Mi madre se empeñó en acompañarme al colegio precisamente aquella mañana en la que yo me había citado con mi padre. Me rebelé y quise conocer sus motivos; de ella, tan dormilona siempre, sólo se desprendía el frescor de la ducha reciente, el aroma del agua de baño suave sobre los restos del perfume intenso que se ponía de noche cuando se arreglaba, una pintura leve sobre su rostro, el mismo rostro que aparecía por las noches apergaminado con los afeites, para mí más bello de día. Todo eran signos de su determinación a acompañarme, a pesar de las ojeras que el maquillaje, ligero, no conseguía disimular. No le había contado a nadie el encuentro con mi padre, sólo le había dicho a tía Benilde que mi padre se llamaba Teodosio, ella se lo diría a mi madre y esto la habría alertado. Pensé en la traición de Benilde. O en la probabilidad de que Walter lo hubiera comentado con sus padres y que éstos hablaran con ella; otra traición, más imperdonable.

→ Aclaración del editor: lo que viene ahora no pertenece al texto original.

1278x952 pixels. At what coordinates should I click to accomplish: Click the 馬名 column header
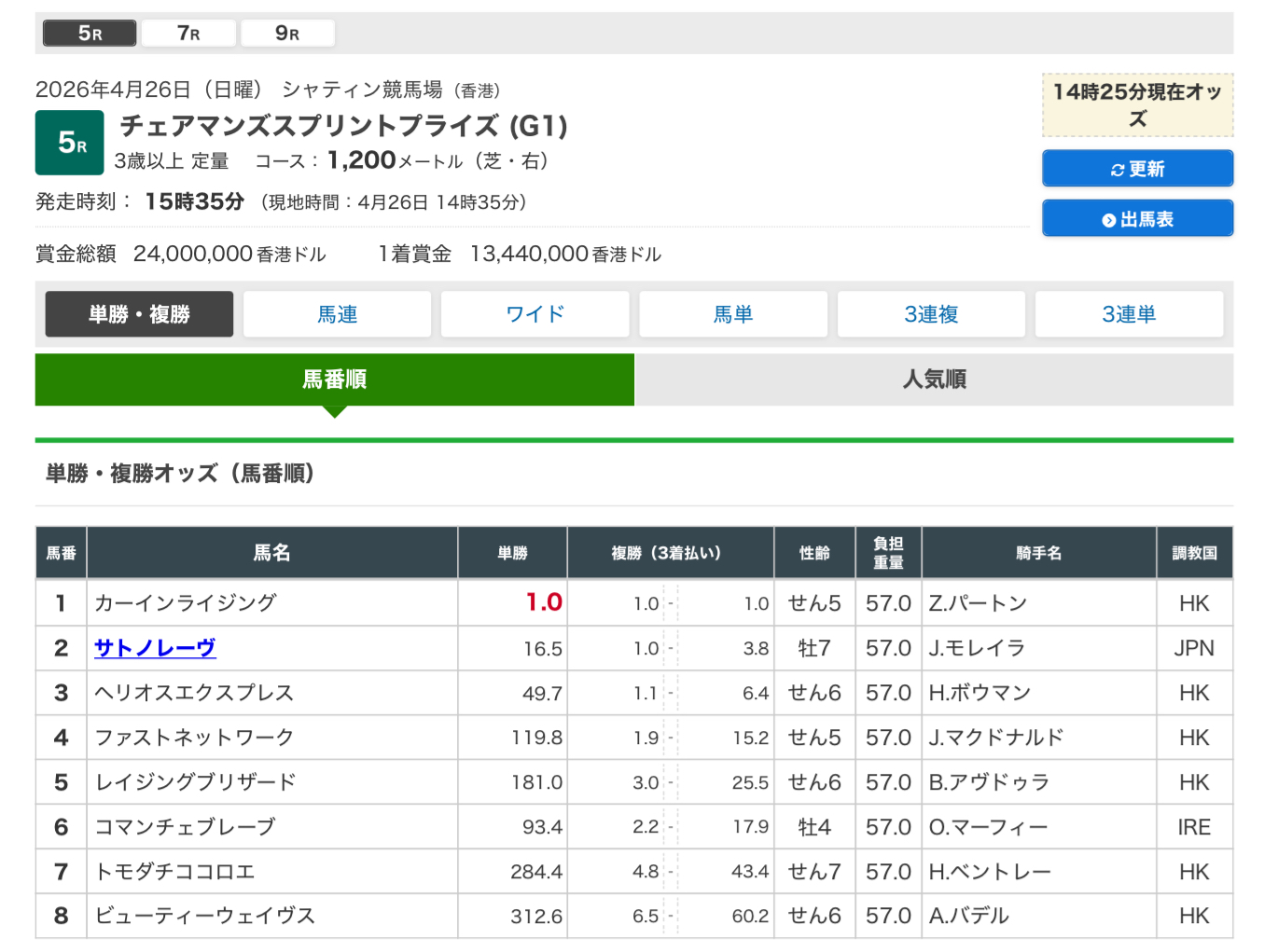pos(271,553)
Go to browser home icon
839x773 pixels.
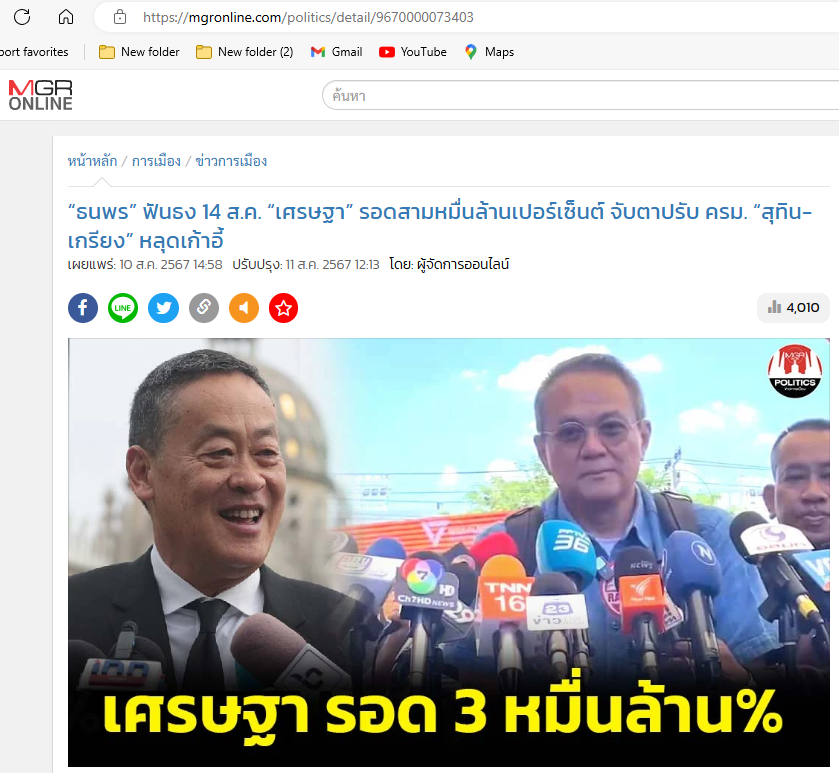66,17
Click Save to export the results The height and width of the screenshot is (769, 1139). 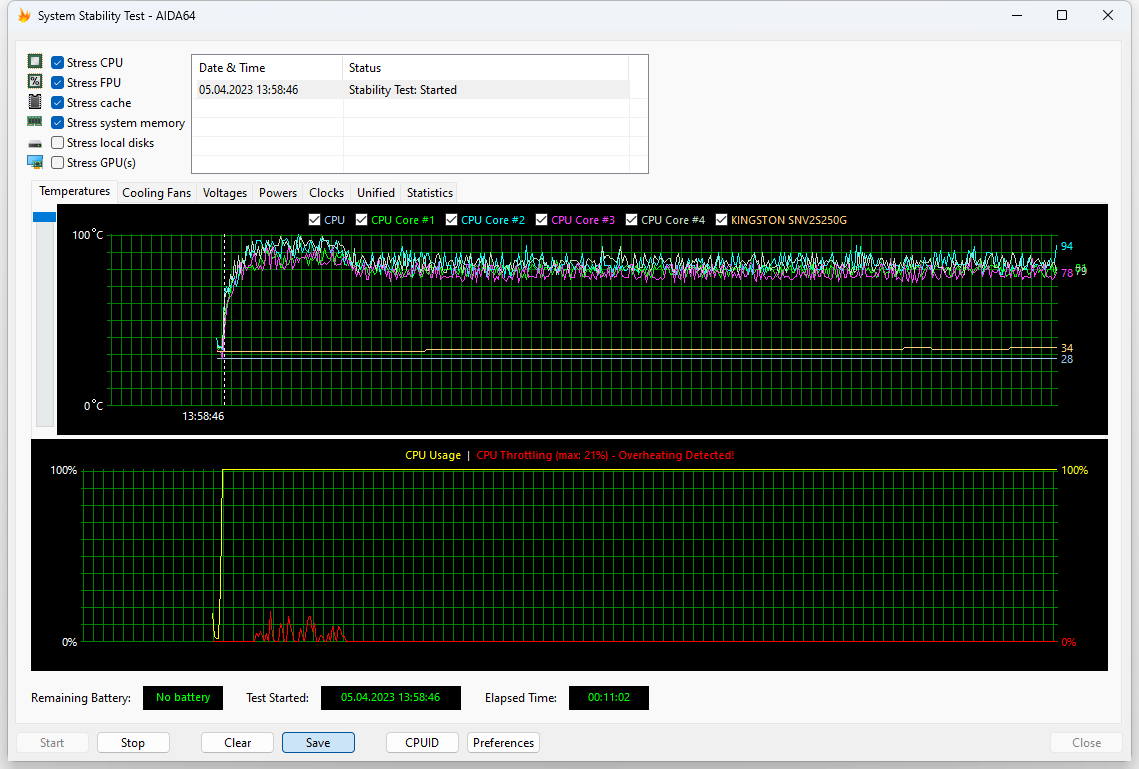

Mi madre no quiso dar razones por su decisión de acompañarme, le bastó con expresar el deseo de pasear conmigo en una mañana tan luminosa, con el olor de las mimosas y los jazmines, al parecer descubiertos ahora por ella en un arrebato de gusto por la naturaleza que yo le había desconocido hasta aquella mañana. Me resistí, y no pude darle otros motivos que el puro capricho de ir solo al colegio, como siempre. Estaba segura y alegre, no desvalida como en la noche en la que, al verme llegar tarde, sucio y desaliñado, de mi estúpida exploración para tratar de hallar al hombre que me perseguía, preguntó qué me pasaba sin reproches. Seguramente sentía responsabilidad por lo que pudiera sucederme. Sin embargo, no parecía preocupada y hasta reía. Permanecí con mi estúpido pijama repleto de muñecones que ya había querido sustituir por un pijama a rayas de hombrecito, sin que mi madre accediera a ello, como prueba irrefutable de que no pensaba moverme; un pijama impropio para mis doce años. Como toda la decoración de mi cuarto: todavía estaban los patos Donald y los osos de peluche sin que ella aceptara que yo creciera. Las habitaciones de mis amigos habían cambiado, pero la mía seguía siendo un alegre habitáculo infantil del que estaba harto y donde aquella mañana decidí enfermar para que mi madre no consiguiera salirse con la suya. Descorrió las cortinas de odiosos estampados con casitas y arbolitos para que entrara una luz incómoda que hacía desistir a cualquiera de todo sueño y arriesgaba con su claridad insolente cualquier simulación de enfermedad; me trajo un Cola Cao disuasorio que me hizo tomar con repugnante mimo. Busqué en su forma de mirarme y en sus gestos cualquier atisbo de que pudiera estar al tanto de lo que podría ocurrir aquella misma mañana; su inusual alegría en esas horas y su irrenunciable deseo de acompañarme la hacían sospechosa de conocer lo que yo no le había confesado a nadie.
—Todo es mentira —le dije—. Era un juego. Lo del secuestrador fue un invento mío.
Rió.
—Un juego, un juego; sí, juego... —Subía y bajaba la cabeza—. ¿Por qué no le cuentas los juegos a tu madre, mi niño?
Me acarició, pero aparté su mano de mi cara. Quizá me mirara con tristeza entonces.
—¿Cómo es Caracas, mamá?
Cuando quiso contarme otra vez lo de las amplias avenidas, la interrumpí y le dije:
—Mamá: Caracas no existe.
Lloró entonces, no respondió y abandonó el cuarto, pero al poco regresó enérgica, tiró de mí por un brazo y me mandó a la ducha.
—Se nos está haciendo tarde, se acabaron las bromas.
Había acusado recibo de mi descubrimiento de la estafa, y, aunque en mi rebelión contra ella, rechazando que me acompañara al colegio, estuve por revelarle mi encuentro con papá, pudo más la satisfacción de posesión del secreto y me abandoné a aceptar la derrota y con ella el posible conflicto de su encuentro con mi padre.
Estaba vestido y dispuesto a lo que pudiera pasar entre mi madre y mi padre en este inevitable momento que se me avecinaba. Si no recuerdo mal, hasta creo que llegó a gustarme la idea de ese enfrentamiento o sospeché en mi ingenuidad que tal encuentro podría reconciliarlos y conseguir de ese modo para mí la familia que todo niño necesita.
Pero después era mi madre la que parecía no tener prisa, la que quedó arrumbada en un sillón de orejeras del salón como si inesperadamente fuera víctima de una jaqueca.